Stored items
☆ ☆ ☆ ☆

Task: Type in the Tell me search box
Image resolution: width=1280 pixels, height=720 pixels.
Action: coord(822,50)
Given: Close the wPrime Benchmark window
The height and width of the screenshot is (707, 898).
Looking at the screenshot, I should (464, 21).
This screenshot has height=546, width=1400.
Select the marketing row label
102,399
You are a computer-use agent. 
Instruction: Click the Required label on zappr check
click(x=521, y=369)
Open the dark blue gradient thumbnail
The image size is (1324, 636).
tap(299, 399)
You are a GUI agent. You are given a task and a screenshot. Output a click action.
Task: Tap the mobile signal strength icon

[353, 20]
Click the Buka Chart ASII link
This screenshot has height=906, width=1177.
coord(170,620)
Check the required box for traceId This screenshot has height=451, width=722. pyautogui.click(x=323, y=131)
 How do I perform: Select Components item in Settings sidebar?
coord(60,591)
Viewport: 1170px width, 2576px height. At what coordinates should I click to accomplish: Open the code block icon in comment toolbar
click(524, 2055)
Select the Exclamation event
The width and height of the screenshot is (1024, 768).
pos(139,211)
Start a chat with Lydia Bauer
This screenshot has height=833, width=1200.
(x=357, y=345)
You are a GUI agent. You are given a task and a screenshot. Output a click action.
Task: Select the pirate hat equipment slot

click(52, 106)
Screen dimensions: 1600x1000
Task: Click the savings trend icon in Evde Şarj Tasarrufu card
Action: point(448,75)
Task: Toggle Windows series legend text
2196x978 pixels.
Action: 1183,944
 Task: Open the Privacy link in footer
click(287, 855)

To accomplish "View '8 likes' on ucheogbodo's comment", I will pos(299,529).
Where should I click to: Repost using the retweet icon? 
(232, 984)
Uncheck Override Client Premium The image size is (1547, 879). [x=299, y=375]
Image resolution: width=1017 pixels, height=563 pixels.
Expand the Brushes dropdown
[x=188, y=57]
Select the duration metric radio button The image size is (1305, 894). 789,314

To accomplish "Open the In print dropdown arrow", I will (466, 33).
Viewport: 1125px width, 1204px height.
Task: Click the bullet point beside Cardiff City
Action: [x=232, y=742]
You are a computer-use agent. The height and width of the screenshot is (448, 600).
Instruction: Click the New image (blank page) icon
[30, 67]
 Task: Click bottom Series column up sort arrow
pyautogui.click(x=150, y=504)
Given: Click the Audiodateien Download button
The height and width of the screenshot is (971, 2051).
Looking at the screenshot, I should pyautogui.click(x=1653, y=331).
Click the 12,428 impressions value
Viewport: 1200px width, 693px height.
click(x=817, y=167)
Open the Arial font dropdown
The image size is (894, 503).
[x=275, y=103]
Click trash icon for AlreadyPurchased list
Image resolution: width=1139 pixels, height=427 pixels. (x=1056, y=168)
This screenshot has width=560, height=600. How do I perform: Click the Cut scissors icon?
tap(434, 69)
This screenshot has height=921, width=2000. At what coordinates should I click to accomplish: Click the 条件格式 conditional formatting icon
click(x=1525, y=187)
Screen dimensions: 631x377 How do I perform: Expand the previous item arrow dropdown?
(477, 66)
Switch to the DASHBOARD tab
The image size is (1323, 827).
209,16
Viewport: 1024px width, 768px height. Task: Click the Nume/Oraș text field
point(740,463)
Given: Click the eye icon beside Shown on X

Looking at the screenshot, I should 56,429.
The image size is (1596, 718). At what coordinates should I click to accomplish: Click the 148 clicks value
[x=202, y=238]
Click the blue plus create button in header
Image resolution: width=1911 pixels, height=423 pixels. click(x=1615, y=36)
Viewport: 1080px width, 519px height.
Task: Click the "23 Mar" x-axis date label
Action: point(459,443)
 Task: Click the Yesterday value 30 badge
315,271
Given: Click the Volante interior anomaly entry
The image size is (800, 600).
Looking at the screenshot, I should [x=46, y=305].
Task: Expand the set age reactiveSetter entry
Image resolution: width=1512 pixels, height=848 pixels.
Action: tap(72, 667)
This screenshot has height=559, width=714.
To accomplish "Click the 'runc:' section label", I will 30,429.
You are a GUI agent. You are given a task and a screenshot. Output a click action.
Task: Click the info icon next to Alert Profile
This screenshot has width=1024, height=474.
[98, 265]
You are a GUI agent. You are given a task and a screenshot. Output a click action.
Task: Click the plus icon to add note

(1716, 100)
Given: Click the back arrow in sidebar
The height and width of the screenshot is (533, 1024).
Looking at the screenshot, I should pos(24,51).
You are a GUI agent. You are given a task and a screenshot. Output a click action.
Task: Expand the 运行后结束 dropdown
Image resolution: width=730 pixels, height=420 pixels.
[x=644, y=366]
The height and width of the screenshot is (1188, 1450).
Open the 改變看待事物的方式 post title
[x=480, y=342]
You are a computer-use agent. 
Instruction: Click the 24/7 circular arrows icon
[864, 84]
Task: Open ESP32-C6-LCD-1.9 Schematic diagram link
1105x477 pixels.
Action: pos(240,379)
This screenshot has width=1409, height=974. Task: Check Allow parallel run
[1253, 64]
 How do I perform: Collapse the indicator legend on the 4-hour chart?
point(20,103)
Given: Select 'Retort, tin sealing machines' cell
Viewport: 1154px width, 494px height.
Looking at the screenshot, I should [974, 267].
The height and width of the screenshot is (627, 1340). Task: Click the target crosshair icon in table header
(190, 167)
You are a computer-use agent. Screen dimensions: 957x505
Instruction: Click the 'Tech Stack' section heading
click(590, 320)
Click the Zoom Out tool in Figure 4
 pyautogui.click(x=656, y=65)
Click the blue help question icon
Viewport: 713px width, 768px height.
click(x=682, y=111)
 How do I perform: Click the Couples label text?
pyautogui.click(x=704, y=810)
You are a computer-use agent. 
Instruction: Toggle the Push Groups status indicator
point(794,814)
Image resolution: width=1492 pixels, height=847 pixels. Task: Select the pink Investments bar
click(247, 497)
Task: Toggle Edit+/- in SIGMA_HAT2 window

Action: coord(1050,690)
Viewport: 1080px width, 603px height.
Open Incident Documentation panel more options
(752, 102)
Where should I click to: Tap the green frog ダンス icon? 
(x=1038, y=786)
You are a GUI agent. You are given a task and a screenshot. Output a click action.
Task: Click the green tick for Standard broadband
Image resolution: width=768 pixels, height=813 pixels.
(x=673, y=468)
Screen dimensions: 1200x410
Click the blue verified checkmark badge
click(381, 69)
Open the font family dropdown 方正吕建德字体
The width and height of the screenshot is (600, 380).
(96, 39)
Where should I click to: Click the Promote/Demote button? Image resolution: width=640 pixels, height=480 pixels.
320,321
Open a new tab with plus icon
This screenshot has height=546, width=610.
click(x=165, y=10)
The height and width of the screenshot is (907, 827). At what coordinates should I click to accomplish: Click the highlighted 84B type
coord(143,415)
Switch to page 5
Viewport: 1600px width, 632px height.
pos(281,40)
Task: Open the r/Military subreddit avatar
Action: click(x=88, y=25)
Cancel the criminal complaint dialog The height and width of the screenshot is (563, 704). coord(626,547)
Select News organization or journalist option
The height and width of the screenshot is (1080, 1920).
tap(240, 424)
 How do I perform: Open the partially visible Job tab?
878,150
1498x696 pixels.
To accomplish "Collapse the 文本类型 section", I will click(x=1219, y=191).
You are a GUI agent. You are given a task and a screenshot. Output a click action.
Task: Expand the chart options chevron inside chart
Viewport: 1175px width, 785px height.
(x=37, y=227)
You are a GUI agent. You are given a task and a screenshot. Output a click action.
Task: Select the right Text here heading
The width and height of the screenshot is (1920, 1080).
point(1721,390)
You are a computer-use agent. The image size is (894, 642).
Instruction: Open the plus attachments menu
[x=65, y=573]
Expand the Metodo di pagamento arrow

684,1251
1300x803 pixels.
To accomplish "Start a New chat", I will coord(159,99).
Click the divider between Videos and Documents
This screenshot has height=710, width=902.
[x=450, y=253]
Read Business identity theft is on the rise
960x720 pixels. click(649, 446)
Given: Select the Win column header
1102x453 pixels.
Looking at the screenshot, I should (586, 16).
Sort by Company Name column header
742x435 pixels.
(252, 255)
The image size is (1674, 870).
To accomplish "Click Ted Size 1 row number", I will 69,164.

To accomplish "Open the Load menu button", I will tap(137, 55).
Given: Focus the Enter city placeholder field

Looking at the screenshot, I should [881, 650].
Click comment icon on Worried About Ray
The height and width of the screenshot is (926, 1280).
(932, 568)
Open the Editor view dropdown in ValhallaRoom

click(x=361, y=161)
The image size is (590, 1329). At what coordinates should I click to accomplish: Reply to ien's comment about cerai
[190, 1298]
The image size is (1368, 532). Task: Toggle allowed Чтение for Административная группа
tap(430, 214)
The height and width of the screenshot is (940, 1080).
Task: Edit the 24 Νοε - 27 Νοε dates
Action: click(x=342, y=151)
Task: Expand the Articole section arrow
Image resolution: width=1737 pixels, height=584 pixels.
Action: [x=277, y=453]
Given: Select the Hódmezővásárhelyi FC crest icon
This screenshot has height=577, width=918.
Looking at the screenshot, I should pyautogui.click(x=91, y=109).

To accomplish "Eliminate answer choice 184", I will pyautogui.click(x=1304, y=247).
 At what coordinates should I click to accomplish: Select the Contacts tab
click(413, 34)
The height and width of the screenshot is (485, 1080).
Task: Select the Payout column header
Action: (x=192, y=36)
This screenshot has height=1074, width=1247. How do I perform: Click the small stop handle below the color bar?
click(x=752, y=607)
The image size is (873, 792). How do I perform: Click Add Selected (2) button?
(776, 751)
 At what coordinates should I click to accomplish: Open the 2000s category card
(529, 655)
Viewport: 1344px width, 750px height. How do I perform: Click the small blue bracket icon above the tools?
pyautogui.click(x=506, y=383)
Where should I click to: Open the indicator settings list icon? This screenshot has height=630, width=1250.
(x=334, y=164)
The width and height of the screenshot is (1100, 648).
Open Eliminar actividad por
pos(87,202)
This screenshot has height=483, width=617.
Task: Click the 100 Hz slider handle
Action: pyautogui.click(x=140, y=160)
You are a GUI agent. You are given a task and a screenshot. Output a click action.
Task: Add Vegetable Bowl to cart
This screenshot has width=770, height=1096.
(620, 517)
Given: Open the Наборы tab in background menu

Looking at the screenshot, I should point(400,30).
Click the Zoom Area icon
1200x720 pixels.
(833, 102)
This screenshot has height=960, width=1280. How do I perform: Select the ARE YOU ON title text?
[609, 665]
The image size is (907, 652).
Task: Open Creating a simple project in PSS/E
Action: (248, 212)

☆ ☆ ☆ ☆

Among the entries, find every line holding "entry" and return it.

OUTPUT FOR THIS EXERCISE
Given: Click the Volante interior anomaly entry
Task: Expand the set age reactiveSetter entry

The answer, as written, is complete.